— Start Source data —

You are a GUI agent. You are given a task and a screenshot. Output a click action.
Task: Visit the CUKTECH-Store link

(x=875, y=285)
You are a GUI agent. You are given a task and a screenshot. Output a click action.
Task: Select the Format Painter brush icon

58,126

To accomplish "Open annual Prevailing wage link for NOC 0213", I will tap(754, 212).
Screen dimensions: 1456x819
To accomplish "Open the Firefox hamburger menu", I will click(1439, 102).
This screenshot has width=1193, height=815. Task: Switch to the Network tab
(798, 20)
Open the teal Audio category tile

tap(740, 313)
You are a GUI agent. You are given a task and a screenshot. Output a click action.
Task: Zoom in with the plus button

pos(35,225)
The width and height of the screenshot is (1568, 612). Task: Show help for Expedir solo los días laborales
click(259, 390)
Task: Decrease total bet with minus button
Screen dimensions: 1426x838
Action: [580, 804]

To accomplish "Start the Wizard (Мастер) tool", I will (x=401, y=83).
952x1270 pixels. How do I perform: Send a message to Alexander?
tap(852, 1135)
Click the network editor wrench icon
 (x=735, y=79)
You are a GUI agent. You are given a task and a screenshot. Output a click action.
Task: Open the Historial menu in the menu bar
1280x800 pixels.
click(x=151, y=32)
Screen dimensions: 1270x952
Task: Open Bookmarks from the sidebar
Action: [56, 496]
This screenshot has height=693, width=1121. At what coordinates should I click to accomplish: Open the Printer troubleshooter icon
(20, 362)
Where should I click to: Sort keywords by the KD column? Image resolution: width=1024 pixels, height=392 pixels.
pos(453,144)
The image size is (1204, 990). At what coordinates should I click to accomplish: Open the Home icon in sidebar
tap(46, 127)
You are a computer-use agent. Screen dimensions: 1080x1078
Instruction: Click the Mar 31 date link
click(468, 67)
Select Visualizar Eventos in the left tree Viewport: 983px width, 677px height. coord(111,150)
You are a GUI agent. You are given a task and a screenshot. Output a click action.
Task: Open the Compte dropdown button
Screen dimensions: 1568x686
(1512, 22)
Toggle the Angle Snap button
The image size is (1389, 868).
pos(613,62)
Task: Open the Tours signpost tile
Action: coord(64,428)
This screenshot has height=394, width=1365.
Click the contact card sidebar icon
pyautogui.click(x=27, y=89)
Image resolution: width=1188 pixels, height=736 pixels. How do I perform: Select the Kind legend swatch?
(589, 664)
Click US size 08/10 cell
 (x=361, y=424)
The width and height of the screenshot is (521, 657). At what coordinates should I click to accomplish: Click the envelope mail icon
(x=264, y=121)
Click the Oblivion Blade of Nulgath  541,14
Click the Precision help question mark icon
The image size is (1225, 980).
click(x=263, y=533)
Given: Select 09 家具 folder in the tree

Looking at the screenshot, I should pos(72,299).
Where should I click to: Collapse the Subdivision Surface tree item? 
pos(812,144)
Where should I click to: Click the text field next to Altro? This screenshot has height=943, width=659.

— End Source data —

**What to produce:**
Pick out every line of the records that holds the word "Where" and copy those lines.

**Solution:**
Where should I click to: Sort keywords by the KD column? Image resolution: width=1024 pixels, height=392 pixels.
Where should I click to: Collapse the Subdivision Surface tree item? 
Where should I click to: Click the text field next to Altro? This screenshot has height=943, width=659.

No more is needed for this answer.